BEGIN The data
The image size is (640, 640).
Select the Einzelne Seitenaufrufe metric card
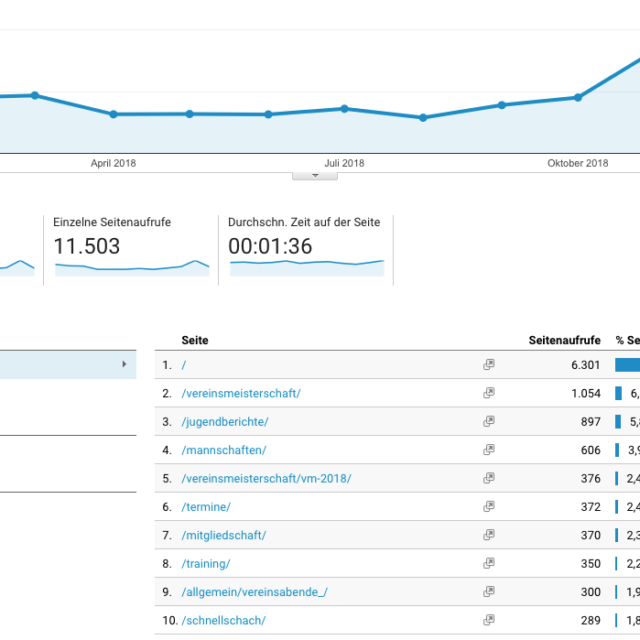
END The data
BEGIN The data
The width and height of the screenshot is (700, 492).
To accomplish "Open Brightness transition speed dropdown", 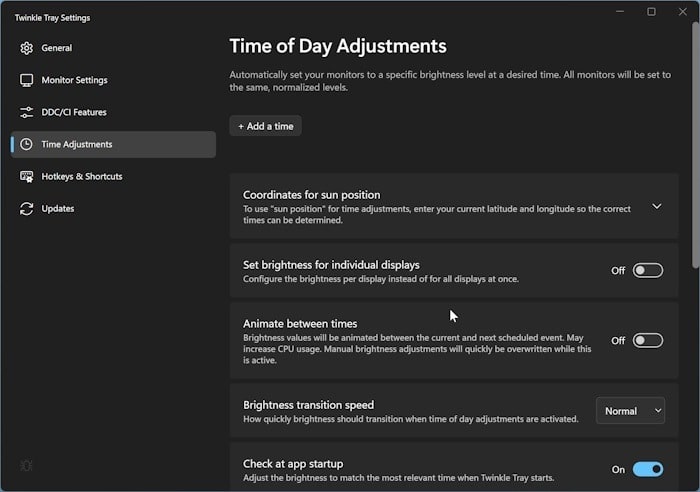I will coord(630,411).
END The data
BEGIN The data
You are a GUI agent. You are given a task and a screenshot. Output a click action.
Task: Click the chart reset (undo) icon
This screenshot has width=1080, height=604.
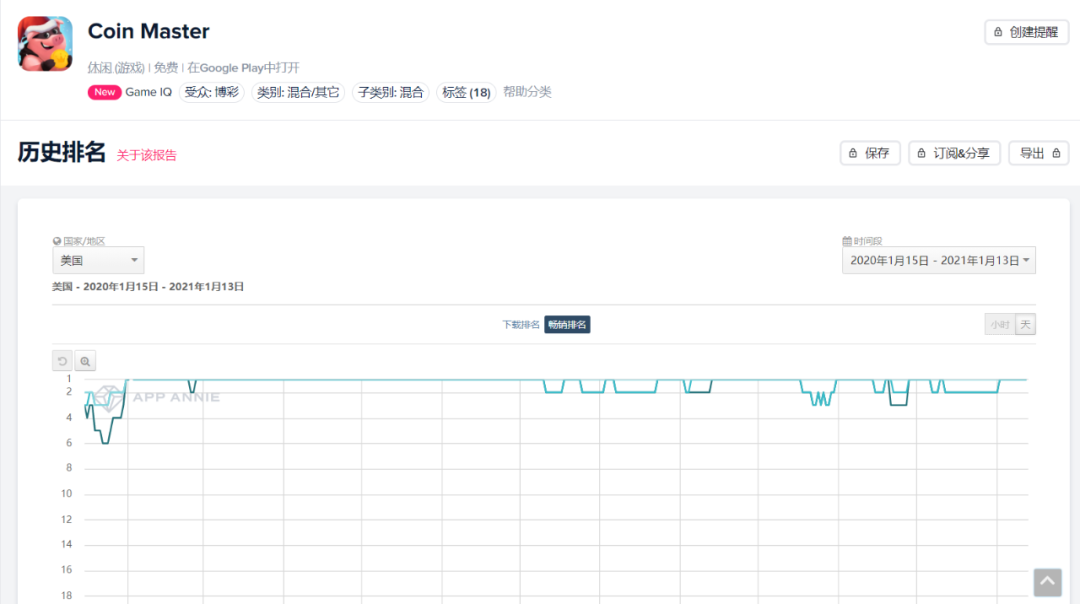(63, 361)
END The data
Going back to the entries above, set down exactly the lines that begin at the one with "The image size is (640, 640)." and end at the one with "Select the Einzelne Seitenaufrufe metric card", both included, and nothing else.

The image size is (640, 640).
Select the Einzelne Seitenaufrufe metric card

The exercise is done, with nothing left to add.